How fake news and Elon Musk sent the rand haywire

Image: Steve Buissinne

What happens when fevered foreign-exchange speculation meets fake news at the same time a satellite that shares the name of South Africa’s president goes missing?

You get the South African rand on Tuesday, which suddenly spiked more than 1% amid the confusion before snapping back less than 10 minutes later.

Here’s what happened: shortly before 6am New York time, false reports suggested South African President Jacob Zuma had unexpectedly resigned. Since Zuma isn’t much loved by investors, the rand shot up on speculation a new government led by the leader of the ANC, Cyril Ramaphosa, was on the way in.

But the report was false. The embattled leader will face an effort from within his party to oust him from office, perhaps as early as Wednesday, but that’s a far cry from a resignation.

“South Africa — like a lot of emerging markets — is especially prone to this stuff because the politics are a lot stranger than developed markets have traditionally been and thus more subject to headline risk,” said Paul McNamara, a London-based fund manager at GAM UK.

News-reading algorithmic traders may have been further confused by reports on the wires of a US congressional aide saying that Zuma was lost.

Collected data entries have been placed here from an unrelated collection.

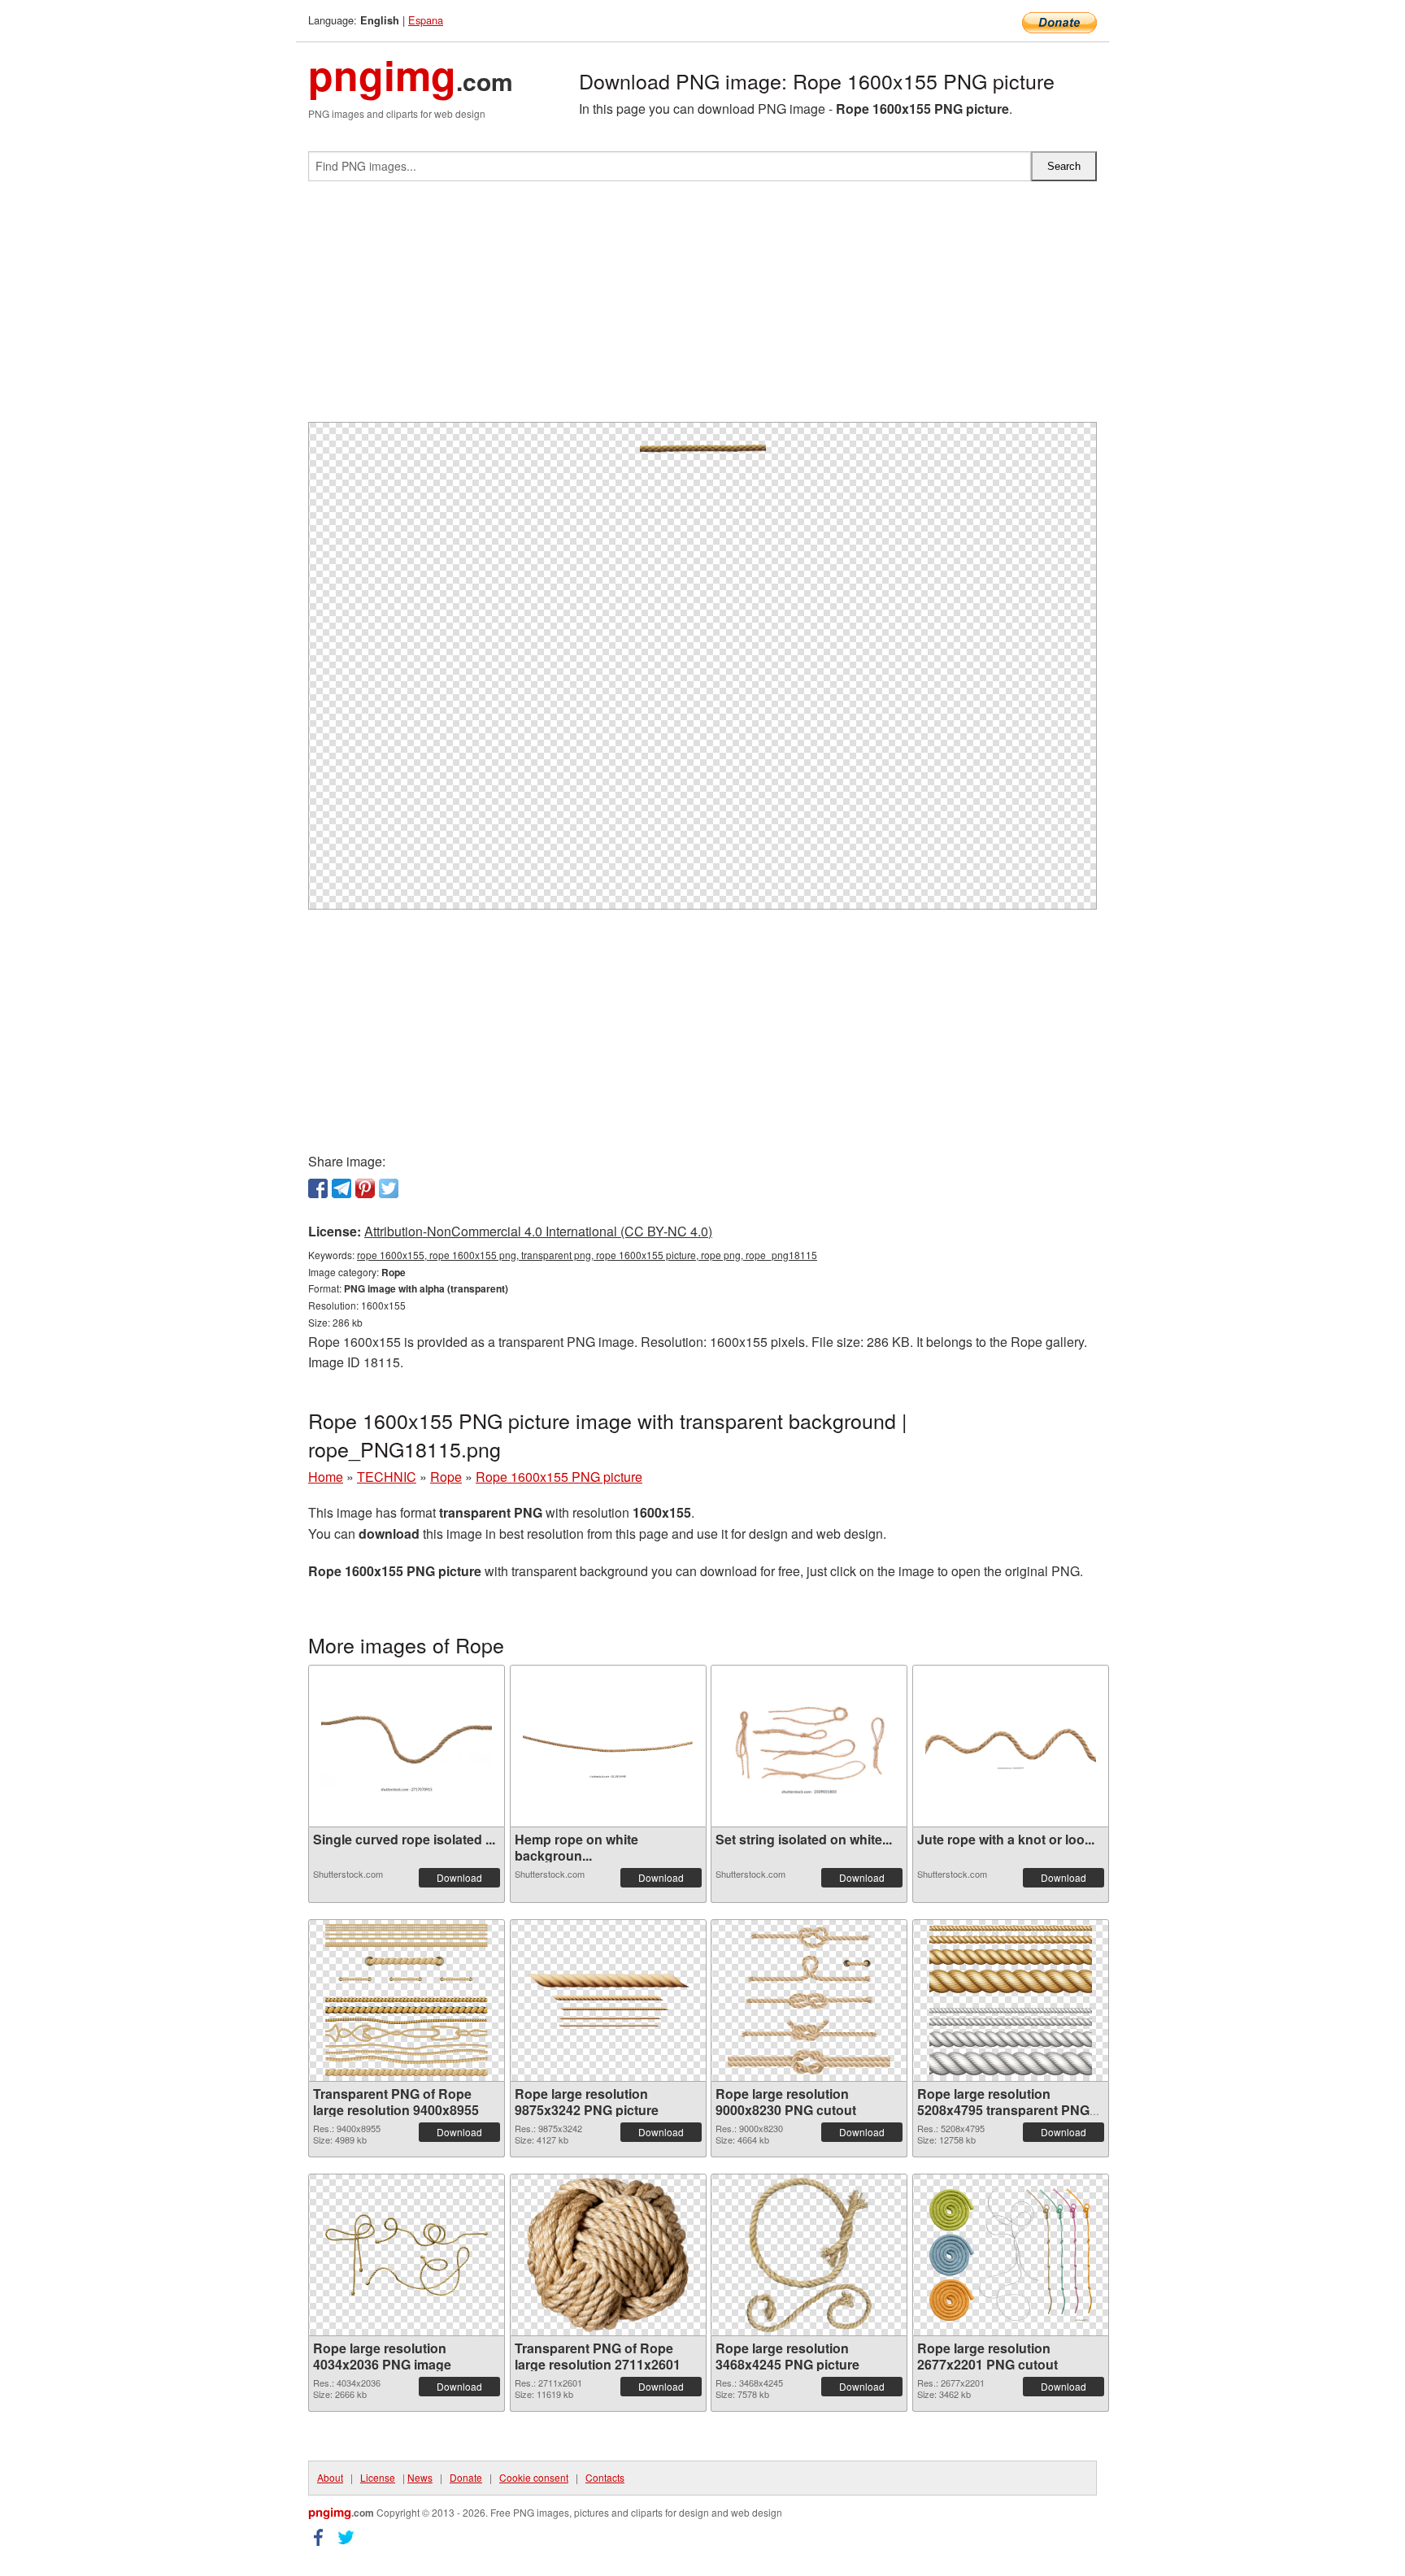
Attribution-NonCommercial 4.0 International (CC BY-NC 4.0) (538, 1231)
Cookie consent (533, 2477)
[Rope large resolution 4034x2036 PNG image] (406, 2255)
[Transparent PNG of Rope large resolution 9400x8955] (406, 2000)
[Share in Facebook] (318, 1188)
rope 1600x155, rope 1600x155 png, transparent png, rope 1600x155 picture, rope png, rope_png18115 (587, 1255)
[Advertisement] (702, 308)
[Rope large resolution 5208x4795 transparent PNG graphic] (1010, 2000)
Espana (425, 20)
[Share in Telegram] (341, 1188)
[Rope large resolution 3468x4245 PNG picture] (809, 2255)
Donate (466, 2477)
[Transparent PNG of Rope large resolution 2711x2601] (608, 2255)
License (377, 2477)
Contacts (604, 2477)
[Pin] (365, 1188)
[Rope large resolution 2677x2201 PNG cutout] (1010, 2255)
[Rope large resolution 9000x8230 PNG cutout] (809, 2000)
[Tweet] (388, 1188)
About (330, 2477)
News (420, 2477)
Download (459, 1877)
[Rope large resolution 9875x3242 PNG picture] (608, 2000)
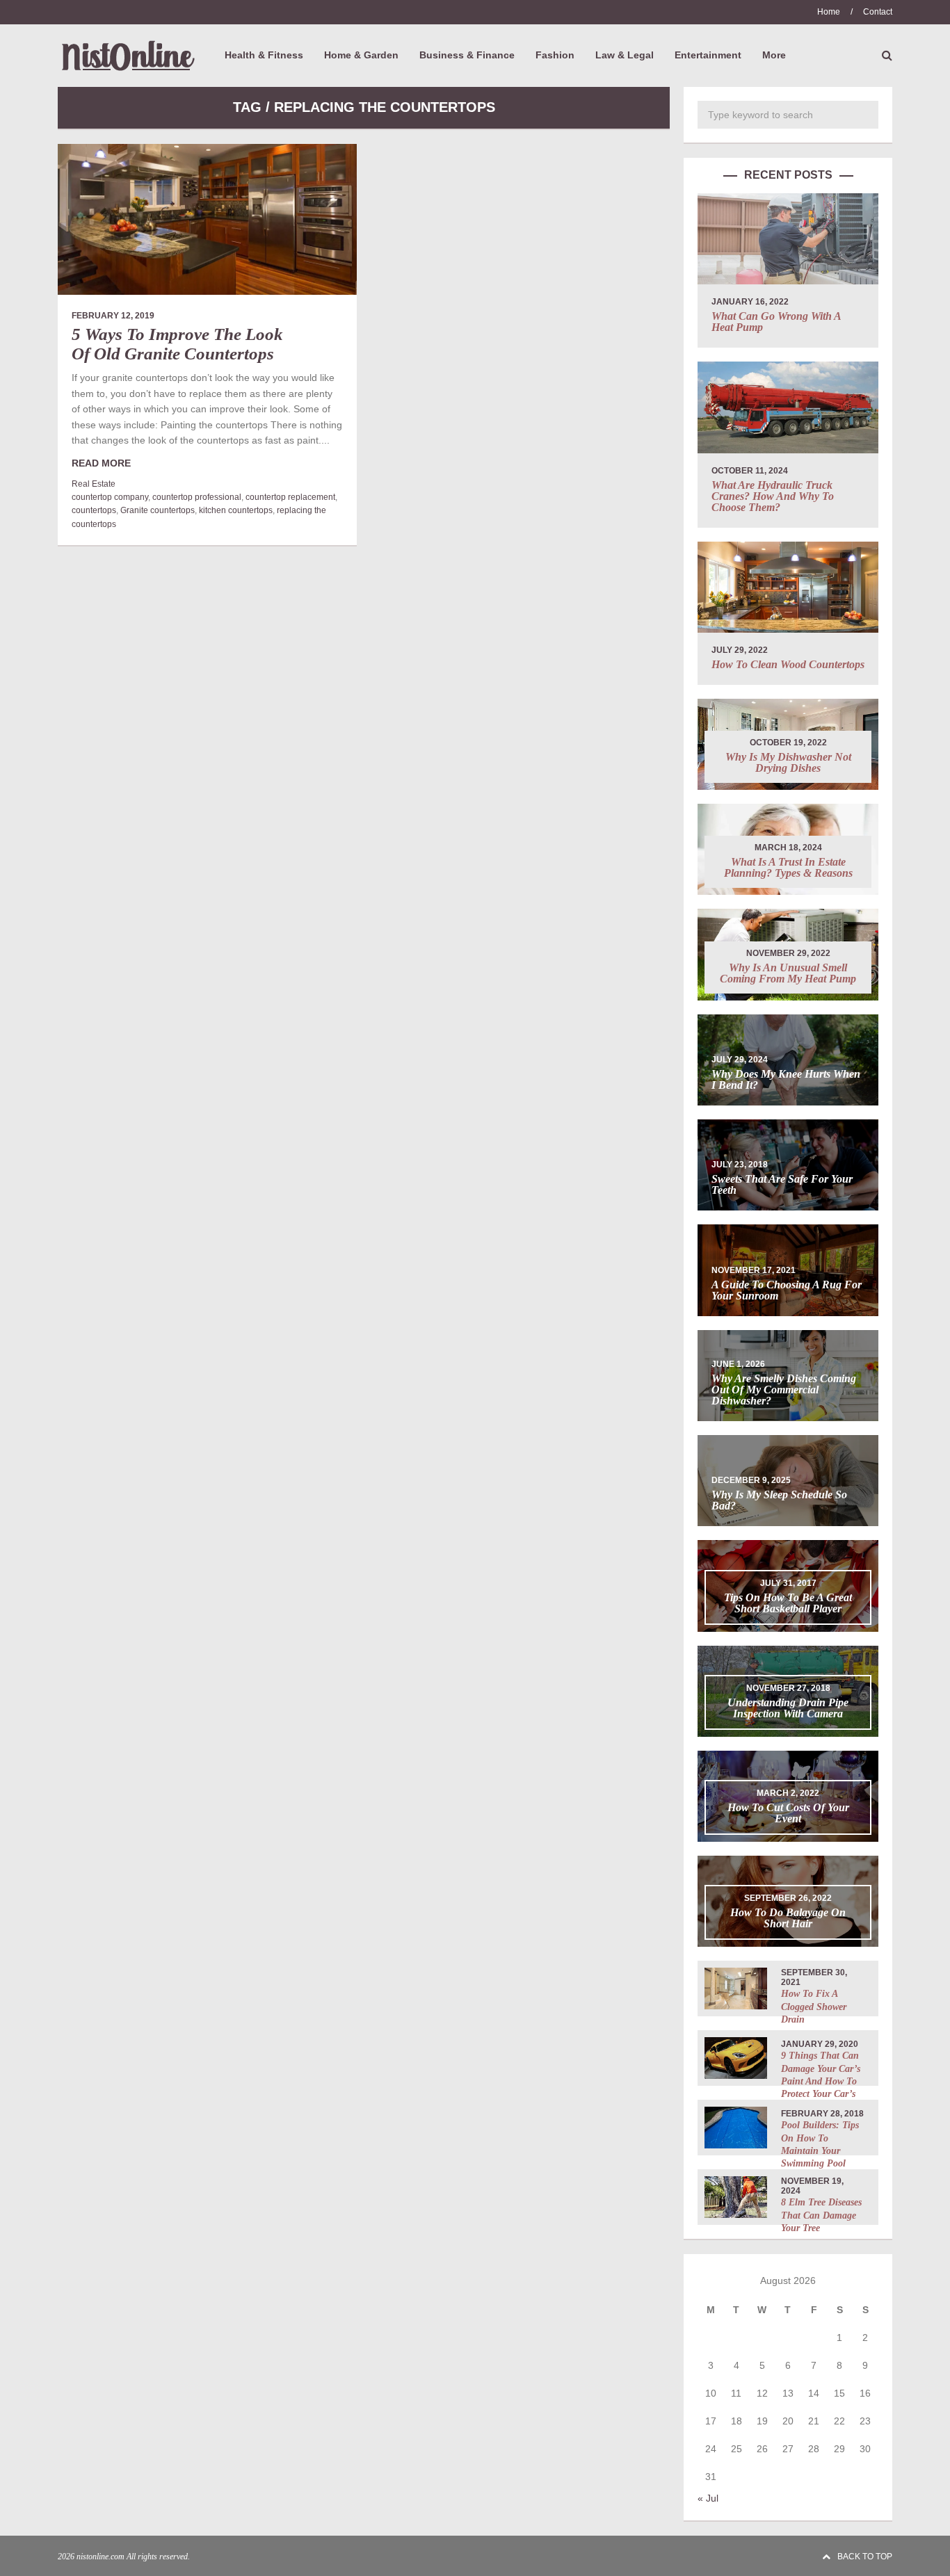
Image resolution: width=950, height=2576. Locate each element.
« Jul (708, 2498)
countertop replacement (290, 497)
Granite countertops (157, 510)
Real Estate (93, 484)
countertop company (110, 497)
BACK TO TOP (864, 2556)
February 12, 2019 (113, 316)
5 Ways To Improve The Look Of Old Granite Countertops (177, 344)
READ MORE (101, 463)
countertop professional (196, 497)
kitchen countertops (236, 510)
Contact (877, 12)
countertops (94, 510)
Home (828, 12)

But this Zuma wasn’t Jacob — but rather the code name for the seemingly failed mission by Elon Musk’s SpaceX to launch a military satellite. (Musk, coincidentally, was born in South Africa.)

A spokesman from the US Strategic Command said it had “nothing to add to the satellite catalogue at this time” when after being asked if the new satellite was in orbit following reports that the rocket had crash-landed into the ocean.

The rand, for its part, eventually climbed back into positive territory and was up 0.3% to R12.35/$ as of 8:47am in New York.  — Reported by Luke Kawa and Colleen Goko, (c) 2018 Bloomberg LP

2 Comments

  1. Greg Mahlknecht on

    1% fluctuation in the rand is “haywire”? Here in South Africa we call it “Tuesday”. I think the only fake news here is this article. The “Zuma lost” headlines actually hit 8 hours before this article says they did.

    What happens when you get a slow news day and a a click quota to meet? This article. One would expect better from Bloomberg.

  2. South africa an….emerging market….in the 1970,s the Rand was stronger than the US dollar.